● **THE PROBLEM**
Please rewrite the stretch of the records from the line containing "Task: Go back from Intelligente Prüfung" through the line containing "point(46,456)" as a numbered list, leaving out any blank lines.

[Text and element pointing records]
□ □ □ □
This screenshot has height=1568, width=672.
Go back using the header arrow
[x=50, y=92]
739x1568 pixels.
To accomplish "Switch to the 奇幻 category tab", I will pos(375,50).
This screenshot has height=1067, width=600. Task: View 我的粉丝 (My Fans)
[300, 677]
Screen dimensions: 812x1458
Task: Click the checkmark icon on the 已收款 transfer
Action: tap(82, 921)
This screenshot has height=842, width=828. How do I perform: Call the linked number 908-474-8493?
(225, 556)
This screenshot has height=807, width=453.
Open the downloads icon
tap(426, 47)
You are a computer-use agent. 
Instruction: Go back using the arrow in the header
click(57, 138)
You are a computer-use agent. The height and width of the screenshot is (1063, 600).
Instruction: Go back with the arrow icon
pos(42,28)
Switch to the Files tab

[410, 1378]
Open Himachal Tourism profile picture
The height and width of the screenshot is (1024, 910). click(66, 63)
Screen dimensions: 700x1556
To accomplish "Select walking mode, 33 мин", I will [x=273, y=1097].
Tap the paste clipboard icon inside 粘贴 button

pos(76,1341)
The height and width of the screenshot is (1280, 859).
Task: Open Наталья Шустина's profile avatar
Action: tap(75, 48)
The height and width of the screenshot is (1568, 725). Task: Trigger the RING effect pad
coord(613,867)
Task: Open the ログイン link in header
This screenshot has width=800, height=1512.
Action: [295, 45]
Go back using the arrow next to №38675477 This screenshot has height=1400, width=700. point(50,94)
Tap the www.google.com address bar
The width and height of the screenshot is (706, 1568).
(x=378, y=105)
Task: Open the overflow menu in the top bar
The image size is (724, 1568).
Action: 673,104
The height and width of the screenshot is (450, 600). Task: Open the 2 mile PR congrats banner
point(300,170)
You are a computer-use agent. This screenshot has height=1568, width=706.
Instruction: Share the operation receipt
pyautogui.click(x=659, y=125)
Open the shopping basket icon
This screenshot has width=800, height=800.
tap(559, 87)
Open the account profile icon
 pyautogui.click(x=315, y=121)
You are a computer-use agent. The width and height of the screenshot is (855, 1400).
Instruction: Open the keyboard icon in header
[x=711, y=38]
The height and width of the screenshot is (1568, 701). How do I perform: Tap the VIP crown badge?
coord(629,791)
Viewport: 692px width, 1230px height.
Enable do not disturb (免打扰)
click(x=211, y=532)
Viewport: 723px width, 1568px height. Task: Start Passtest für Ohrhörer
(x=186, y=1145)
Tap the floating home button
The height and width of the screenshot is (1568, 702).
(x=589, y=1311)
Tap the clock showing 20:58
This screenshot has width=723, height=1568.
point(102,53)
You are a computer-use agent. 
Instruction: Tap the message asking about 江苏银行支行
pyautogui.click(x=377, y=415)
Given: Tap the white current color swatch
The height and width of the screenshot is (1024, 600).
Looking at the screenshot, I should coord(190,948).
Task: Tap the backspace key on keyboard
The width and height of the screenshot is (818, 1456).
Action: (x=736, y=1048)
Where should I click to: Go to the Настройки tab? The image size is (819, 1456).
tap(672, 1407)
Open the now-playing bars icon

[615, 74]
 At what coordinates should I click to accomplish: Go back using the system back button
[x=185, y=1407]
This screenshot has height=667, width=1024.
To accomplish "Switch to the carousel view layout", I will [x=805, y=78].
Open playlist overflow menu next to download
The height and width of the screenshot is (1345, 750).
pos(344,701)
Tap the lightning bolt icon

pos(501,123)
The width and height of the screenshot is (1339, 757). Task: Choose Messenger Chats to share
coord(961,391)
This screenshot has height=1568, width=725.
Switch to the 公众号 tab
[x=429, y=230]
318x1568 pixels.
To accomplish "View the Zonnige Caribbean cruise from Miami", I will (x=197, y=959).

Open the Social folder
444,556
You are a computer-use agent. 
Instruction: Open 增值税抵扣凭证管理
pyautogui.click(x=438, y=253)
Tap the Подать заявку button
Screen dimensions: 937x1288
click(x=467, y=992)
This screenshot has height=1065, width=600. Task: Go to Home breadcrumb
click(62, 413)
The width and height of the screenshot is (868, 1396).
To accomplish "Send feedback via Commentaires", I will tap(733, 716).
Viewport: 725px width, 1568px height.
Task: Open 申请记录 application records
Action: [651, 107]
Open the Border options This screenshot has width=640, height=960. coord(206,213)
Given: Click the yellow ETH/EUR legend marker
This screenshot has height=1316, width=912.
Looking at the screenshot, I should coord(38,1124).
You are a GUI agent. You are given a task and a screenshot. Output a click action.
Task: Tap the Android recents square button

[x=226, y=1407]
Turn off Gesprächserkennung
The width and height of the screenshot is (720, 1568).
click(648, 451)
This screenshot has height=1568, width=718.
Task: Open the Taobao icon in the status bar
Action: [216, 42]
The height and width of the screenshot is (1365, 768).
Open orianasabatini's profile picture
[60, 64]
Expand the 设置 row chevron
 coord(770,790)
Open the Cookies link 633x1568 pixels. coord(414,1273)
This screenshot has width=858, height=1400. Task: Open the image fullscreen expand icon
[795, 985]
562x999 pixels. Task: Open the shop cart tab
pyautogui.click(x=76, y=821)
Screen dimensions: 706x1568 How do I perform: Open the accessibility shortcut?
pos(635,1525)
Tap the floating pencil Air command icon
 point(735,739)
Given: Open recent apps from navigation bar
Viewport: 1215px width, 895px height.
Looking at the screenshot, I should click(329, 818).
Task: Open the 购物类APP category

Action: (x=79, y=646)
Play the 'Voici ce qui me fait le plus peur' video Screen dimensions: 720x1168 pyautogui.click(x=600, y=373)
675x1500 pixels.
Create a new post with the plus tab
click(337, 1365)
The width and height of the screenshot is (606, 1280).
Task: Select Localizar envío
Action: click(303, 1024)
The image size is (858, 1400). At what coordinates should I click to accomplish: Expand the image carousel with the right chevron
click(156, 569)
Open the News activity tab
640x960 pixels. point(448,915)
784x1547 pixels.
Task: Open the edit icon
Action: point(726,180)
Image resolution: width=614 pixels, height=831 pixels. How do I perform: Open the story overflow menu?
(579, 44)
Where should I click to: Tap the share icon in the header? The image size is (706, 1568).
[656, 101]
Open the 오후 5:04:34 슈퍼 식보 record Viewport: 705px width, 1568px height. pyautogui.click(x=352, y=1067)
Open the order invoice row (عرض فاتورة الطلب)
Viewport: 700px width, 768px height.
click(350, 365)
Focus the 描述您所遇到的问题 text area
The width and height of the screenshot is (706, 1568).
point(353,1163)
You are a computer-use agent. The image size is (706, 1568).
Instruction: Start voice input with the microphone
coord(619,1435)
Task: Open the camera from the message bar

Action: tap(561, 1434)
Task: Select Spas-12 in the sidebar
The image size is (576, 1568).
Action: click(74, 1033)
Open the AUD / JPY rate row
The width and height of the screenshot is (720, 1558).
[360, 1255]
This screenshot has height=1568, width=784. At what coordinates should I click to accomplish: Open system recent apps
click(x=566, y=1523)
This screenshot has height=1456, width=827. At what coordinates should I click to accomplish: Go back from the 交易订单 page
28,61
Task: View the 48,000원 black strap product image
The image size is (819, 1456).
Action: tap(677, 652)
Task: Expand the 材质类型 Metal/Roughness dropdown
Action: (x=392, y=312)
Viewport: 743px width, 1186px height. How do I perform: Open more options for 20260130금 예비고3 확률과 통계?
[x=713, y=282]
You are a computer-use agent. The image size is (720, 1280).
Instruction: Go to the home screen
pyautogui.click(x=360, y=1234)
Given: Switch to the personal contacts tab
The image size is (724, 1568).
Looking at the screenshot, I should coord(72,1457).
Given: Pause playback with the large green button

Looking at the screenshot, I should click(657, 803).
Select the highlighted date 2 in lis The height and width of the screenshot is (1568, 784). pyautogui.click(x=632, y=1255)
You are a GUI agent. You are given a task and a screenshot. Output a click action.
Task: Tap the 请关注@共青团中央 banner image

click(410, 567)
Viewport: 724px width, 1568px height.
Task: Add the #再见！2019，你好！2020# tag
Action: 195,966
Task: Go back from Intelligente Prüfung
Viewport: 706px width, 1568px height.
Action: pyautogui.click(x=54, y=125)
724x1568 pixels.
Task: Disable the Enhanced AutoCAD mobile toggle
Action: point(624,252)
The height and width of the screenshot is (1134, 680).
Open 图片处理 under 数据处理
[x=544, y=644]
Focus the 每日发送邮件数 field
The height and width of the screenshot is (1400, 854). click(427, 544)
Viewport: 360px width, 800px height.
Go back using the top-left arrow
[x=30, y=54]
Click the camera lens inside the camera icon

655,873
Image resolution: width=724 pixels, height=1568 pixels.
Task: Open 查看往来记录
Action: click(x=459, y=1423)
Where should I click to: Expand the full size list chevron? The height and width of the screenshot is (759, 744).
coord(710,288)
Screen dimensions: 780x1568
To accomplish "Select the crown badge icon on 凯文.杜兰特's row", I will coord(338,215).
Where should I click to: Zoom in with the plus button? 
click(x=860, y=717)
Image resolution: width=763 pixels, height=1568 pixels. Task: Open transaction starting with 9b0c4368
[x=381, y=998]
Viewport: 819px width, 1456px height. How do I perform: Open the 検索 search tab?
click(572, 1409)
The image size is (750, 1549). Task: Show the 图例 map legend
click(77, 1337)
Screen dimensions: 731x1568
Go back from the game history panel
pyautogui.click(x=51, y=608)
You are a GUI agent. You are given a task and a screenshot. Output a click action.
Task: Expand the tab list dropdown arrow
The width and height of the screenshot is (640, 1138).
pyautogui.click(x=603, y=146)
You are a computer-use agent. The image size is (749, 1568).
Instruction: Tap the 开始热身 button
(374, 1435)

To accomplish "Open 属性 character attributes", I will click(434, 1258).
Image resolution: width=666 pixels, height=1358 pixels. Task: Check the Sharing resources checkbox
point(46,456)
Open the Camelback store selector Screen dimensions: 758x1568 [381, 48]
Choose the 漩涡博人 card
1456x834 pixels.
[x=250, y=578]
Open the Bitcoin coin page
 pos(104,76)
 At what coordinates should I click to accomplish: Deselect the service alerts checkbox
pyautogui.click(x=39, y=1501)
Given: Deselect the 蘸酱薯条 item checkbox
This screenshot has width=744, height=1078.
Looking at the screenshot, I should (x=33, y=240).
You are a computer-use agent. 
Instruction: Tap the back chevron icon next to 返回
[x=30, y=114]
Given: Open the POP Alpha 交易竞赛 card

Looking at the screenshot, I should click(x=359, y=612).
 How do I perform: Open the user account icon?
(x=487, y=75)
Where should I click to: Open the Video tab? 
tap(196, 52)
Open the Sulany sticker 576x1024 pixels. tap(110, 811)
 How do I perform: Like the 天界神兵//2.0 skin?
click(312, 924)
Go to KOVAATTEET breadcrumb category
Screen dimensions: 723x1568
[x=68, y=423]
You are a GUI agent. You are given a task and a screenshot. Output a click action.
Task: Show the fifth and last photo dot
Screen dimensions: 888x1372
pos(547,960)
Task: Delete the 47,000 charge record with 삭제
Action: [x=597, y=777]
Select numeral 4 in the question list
□ □ □ □
● **FULL RESPONSE**
1. Task: Go back from Intelligente Prüfung
2. Viewport: 706px width, 1568px height.
3. Action: pyautogui.click(x=54, y=125)
4. 724x1568 pixels.
5. Task: Disable the Enhanced AutoCAD mobile toggle
6. Action: point(624,252)
7. The height and width of the screenshot is (1134, 680).
8. Open 图片处理 under 数据处理
9. [x=544, y=644]
10. Focus the 每日发送邮件数 field
11. The height and width of the screenshot is (1400, 854). click(427, 544)
12. Viewport: 360px width, 800px height.
13. Go back using the top-left arrow
14. [x=30, y=54]
15. Click the camera lens inside the camera icon
16. 655,873
17. Image resolution: width=724 pixels, height=1568 pixels.
18. Task: Open 查看往来记录
19. Action: click(x=459, y=1423)
20. Where should I click to: Expand the full size list chevron? The height and width of the screenshot is (759, 744).
21. coord(710,288)
22. Screen dimensions: 780x1568
23. To accomplish "Select the crown badge icon on 凯文.杜兰特's row", I will coord(338,215).
24. Where should I click to: Zoom in with the plus button? 
25. click(x=860, y=717)
26. Image resolution: width=763 pixels, height=1568 pixels. Task: Open transaction starting with 9b0c4368
27. [x=381, y=998]
28. Viewport: 819px width, 1456px height. How do I perform: Open the 検索 search tab?
29. click(572, 1409)
30. The image size is (750, 1549). Task: Show the 图例 map legend
31. click(77, 1337)
32. Screen dimensions: 731x1568
33. Go back from the game history panel
34. pyautogui.click(x=51, y=608)
35. You are a GUI agent. You are given a task and a screenshot. Output a click action.
36. Task: Expand the tab list dropdown arrow
37. The width and height of the screenshot is (640, 1138).
38. pyautogui.click(x=603, y=146)
39. You are a computer-use agent. The image size is (749, 1568).
40. Instruction: Tap the 开始热身 button
41. (374, 1435)
42. To accomplish "Open 属性 character attributes", I will click(434, 1258).
43. Image resolution: width=666 pixels, height=1358 pixels. Task: Check the Sharing resources checkbox
44. point(46,456)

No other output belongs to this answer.